«Mi sarei ammazzato se avessi saputo che i miei erano morti»

Il baby killer di Roma interrogato dai Pm. L’avvocato chiede la perizia psichiatrica

Alessia Marani

da Roma

«Se avessi saputo che i miei genitori erano morti, mi sarei ammazzato». Poche parole sussurrate al legale Alessandro Vannucci, alla zia Silvia, prima dell’interrogatorio davanti al gip dei minori Vittorio Correa e al pm Anna Passannanti per la convalida del suo arresto: lo sguardo basso, inespressivo, F. Gavuzzo, il quindicenne che martedì pomeriggio ha ucciso prima la madre, Sybille Nerger, restauratrice tedesca di 46 anni, poi il padre, Enrico, 62 anni, ricercatore del Cnr, sparando a bruciapelo cinque colpi di calibro 22, a stento risponde alle domande dei magistrati. È ancora stordito, ripensa alle urla di Sybille ed Enrico, agli spari, al sangue sulla porta e sul pavimento, alla fuga sulla terrazza, al poliziotto che gli tende la mano: «Lasciati prendere, mamma e papà sono solo feriti». Poi la corsa in volante verso la Questura. Ieri mattina nel centro di prima accoglienza minorile di via Virginia Agnelli, il pubblico ministero incalza: «Perché l’hai fatto?». «Perché non volevo tornare in clinica - risponde F. a monosillabi - lì si soffre». Il ragazzino sarebbe affetto da gravi turbe psichiche, da una nevrosi «ossessiva-compulsiva» che mista a una depressione atipica scatena in lui scatti d’ira improvvisi. Raptus come quello che l’altro ieri è costato la vita alle due persone che l’amavano più d’ogni altra. «Il pm, d’accordo con me - spiega l’avvocato Vannucci - chiederà una perizia psichiatrica, vale a dire un incidente probatorio con il confronto dei risultati degli esami effettuati da consulenti dell’accusa e della difesa.

▸ **Consegne**
- a) Elenca tutte le persone chiamate per nome nell'articolo sul quindicenne di Roma, firma compresa.
- b) Riprendi l'articolo sul quindicenne di Roma subito dopo l'ultima frase riportata e portalo avanti.

▸ **Materiale di studio**

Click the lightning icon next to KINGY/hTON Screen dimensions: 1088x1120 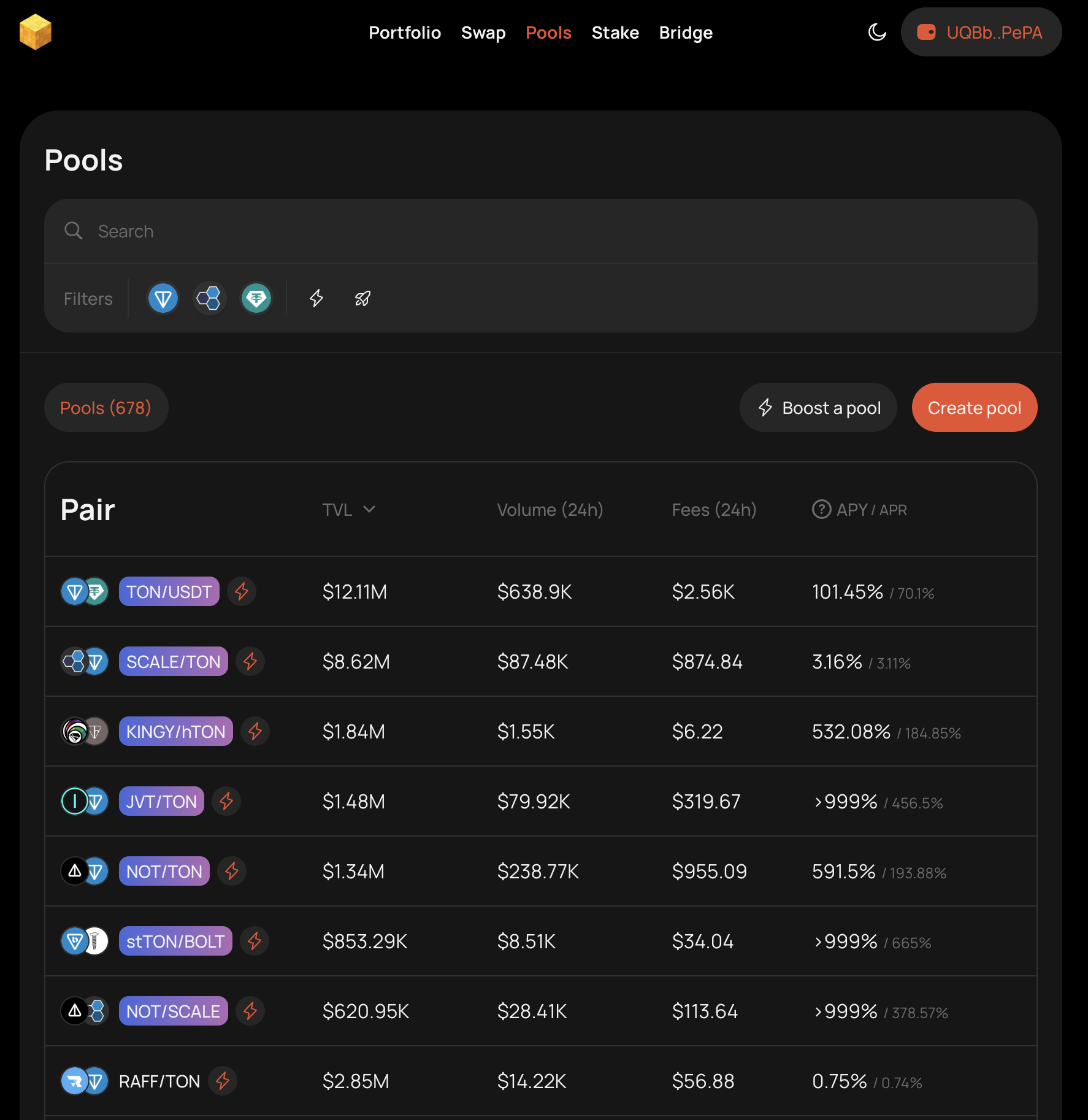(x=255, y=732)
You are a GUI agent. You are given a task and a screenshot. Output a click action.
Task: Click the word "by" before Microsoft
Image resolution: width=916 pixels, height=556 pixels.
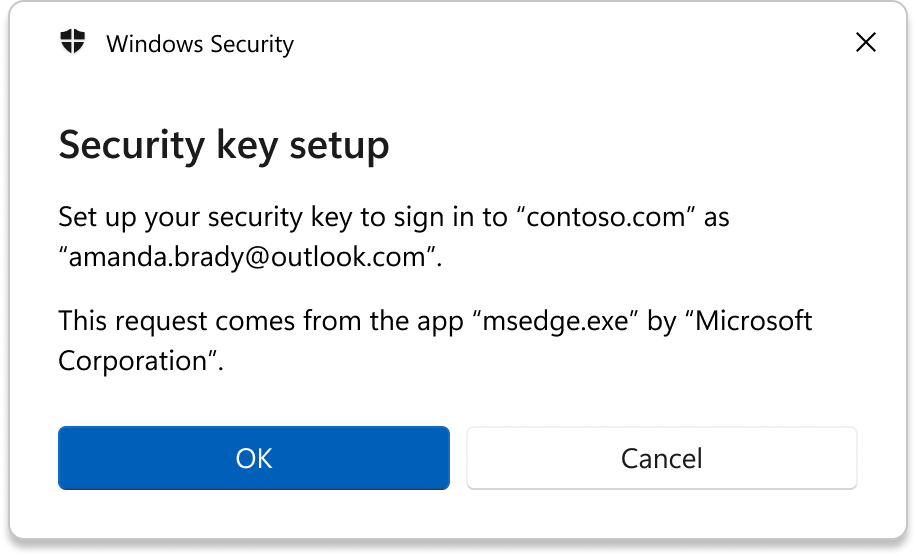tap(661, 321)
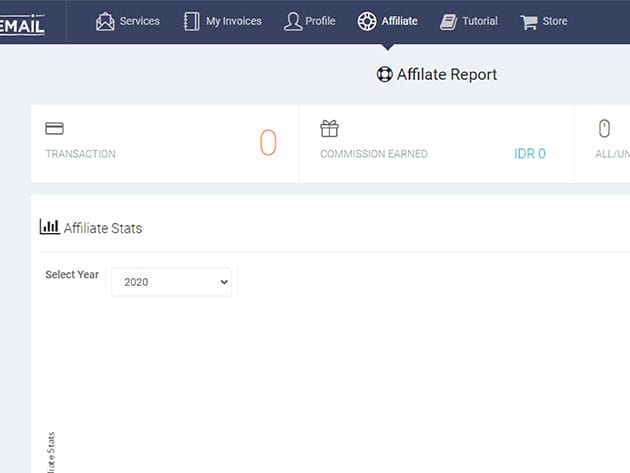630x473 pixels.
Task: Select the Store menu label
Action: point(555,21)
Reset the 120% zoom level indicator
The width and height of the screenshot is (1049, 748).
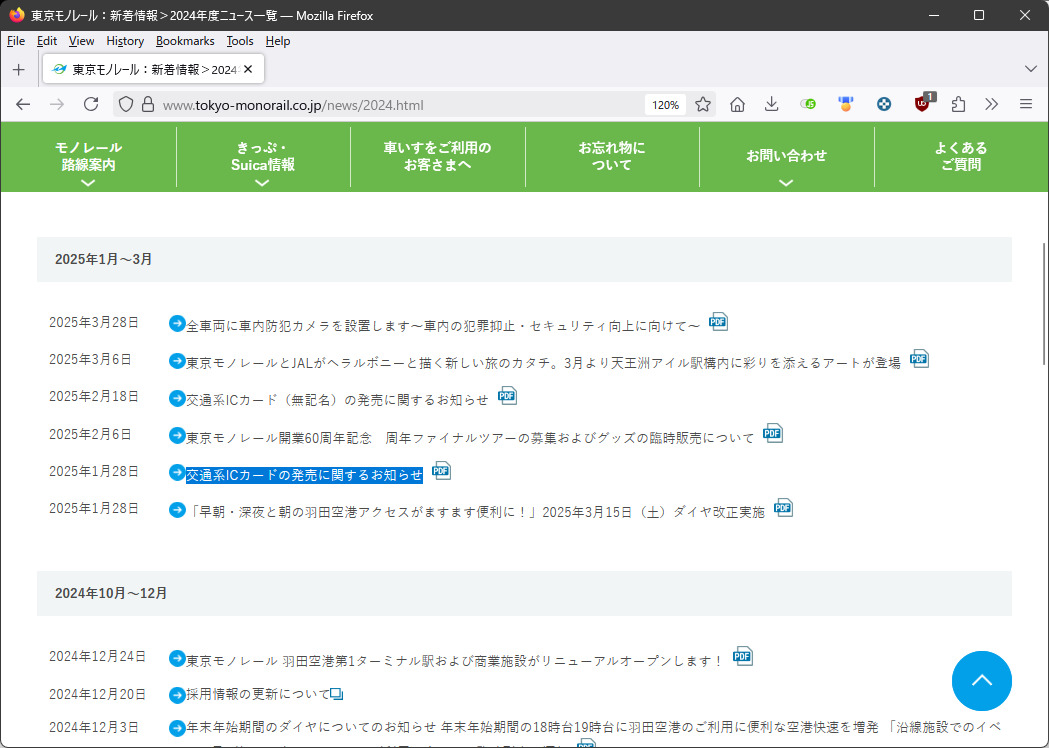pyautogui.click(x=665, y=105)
==
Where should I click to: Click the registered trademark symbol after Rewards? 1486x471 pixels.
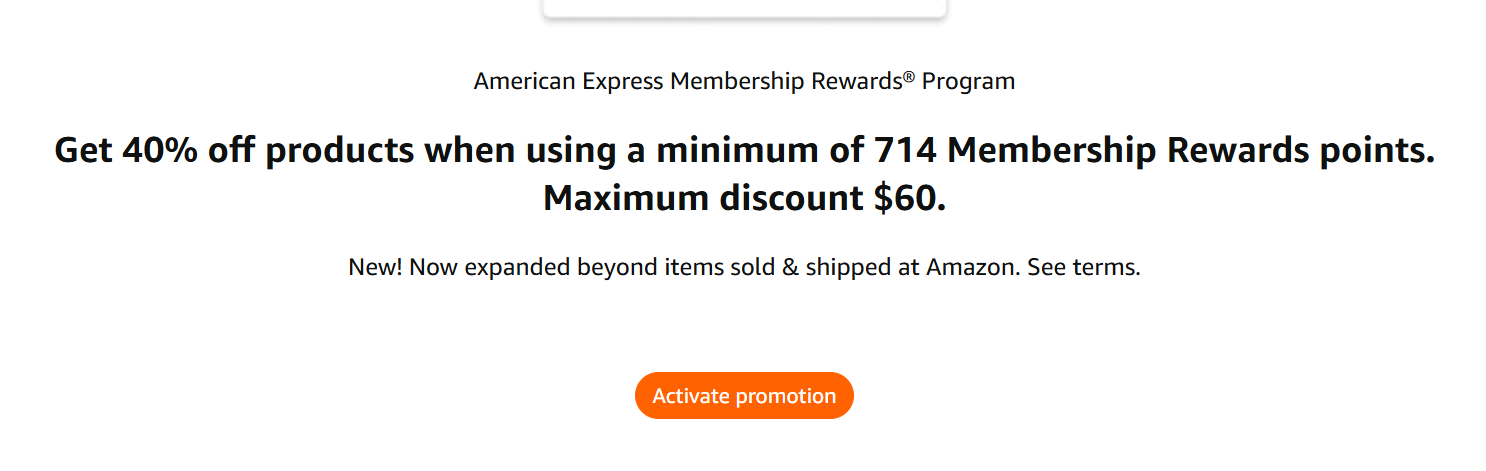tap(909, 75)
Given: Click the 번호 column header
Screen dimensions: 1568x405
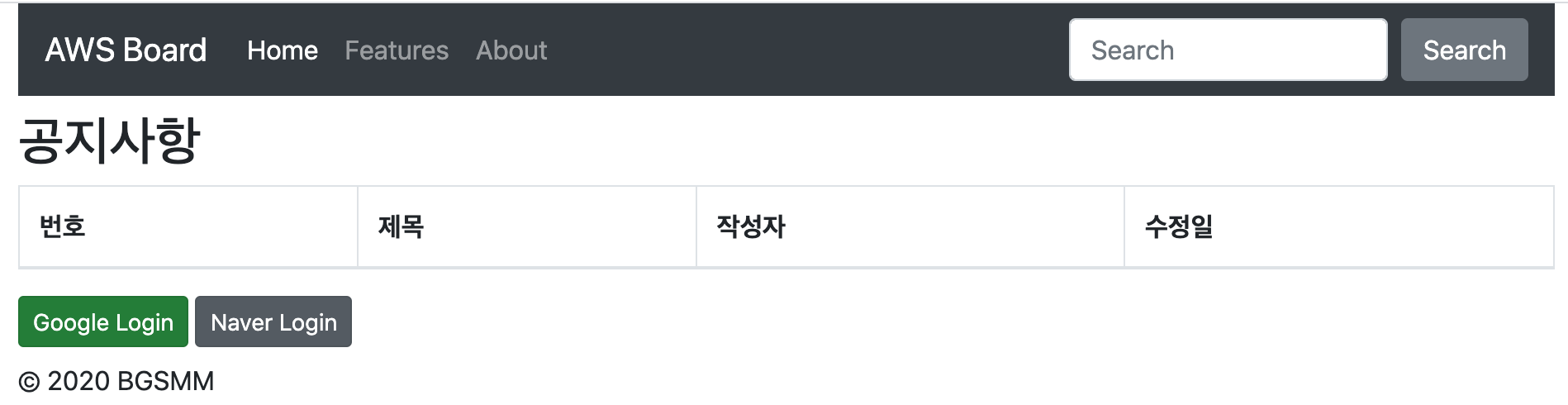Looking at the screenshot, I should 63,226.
---
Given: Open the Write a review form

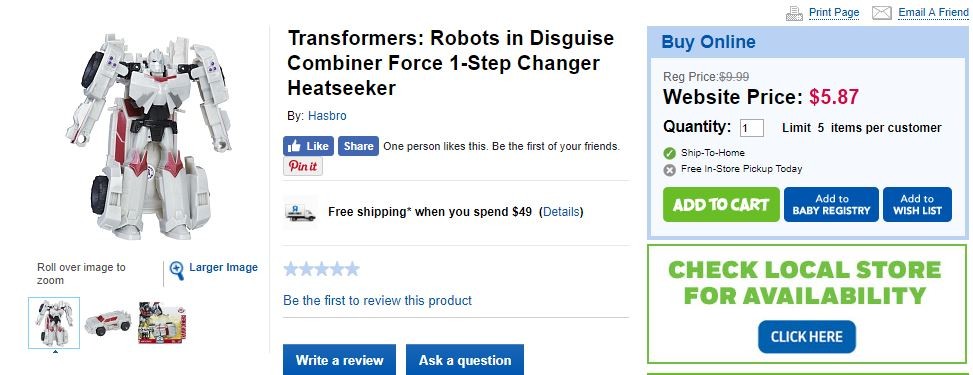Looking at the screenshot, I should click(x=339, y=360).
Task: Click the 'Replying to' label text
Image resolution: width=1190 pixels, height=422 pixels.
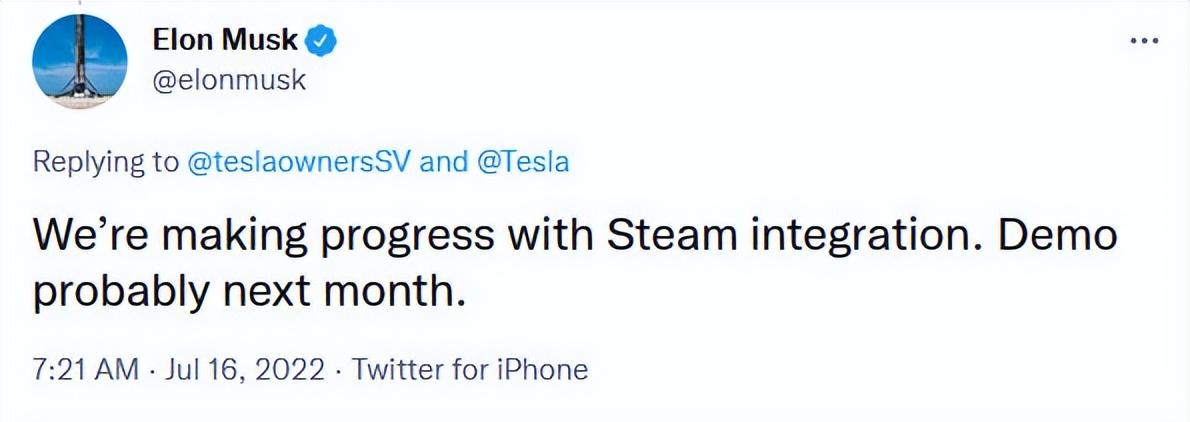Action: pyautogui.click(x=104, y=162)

▸ **Risposte alle consegne**
- a) Alessia Marani; Alessandro Vannucci; la zia Silvia; Vittorio Correa; Anna Passannanti; F. Gavuzzo; Sybille Nerger; Enrico.

- b)
Se è vero che al 99,9 per cento il duplice omicidio è il frutto di una mente malata, finora però non c’è nulla che affermi per la legge l’incapacità di intendere e di volere del ragazzo». Da ieri pomeriggio, F. è nel carcere minorile di Casal del Marmo, decisione del giudice contestata dalla difesa: «Chiederò al Tribunale per il riesame la revoca della custodia cautelare - aggiunge Vannucci -. Più che un caso giudiziario, questo è un caso umano. Per la prima volta in tanti anni ho provato una così gran pena a vedere questo ragazzino che dimostrerà sì e no 12 anni sedermisi davanti. Si porta dietro un dramma immenso. Bisognerà aiutare lui e i suoi fratellini». I più piccoli dei Gavuzzo, rispettivamente di 6 e 11 anni, anche ieri sono rimasti ospiti della famiglia di un altro bimbo dov’erano a fare i compiti quel maledetto martedì. Mentre gli uomini della Scientifica e i poliziotti della squadra mobile erano intenti in un nuovo sopralluogo nell’appartamento della morte al sesto piano del civico 155 di via Turati, gli assistenti sociali del Comune sono entrati per prendere vestitini e giocattoli da portare ai due sfortunati fratellini. «Il più grande ha capito tutto - dicono - e si è chiuso in un profondo silenzio. L’altro non si rende ben conto. Con loro c’è uno psichiatra».
Nei prossimi giorni i giudici decideranno a chi affidarli, probabilmente agli zii. Intanto, gli inquirenti - che nell’abitazione dei Gavuzzo hanno sequestrato un’altra pistola e due fucili da tiro al volo di proprietà del padre - stanno ricostruendo il quadro sanitario del baby-assassino, già in cura presso il Bambino Gesù e da giugno affidato al centro per l’emergenza psichiatrica adolescenziale del Policlinico Umberto I.

«L’avevamo ricoverato una prima volta per 10 giorni - spiega la professoressa Teresa Carratelli -. E lo aspettavamo, appunto, per la seconda degenza. F. purtroppo non riconosce il suo stato di malattia. Come tanti ragazzi avrebbe avuto bisogno di una terapia domiciliare. Ma mancano fondi adeguati».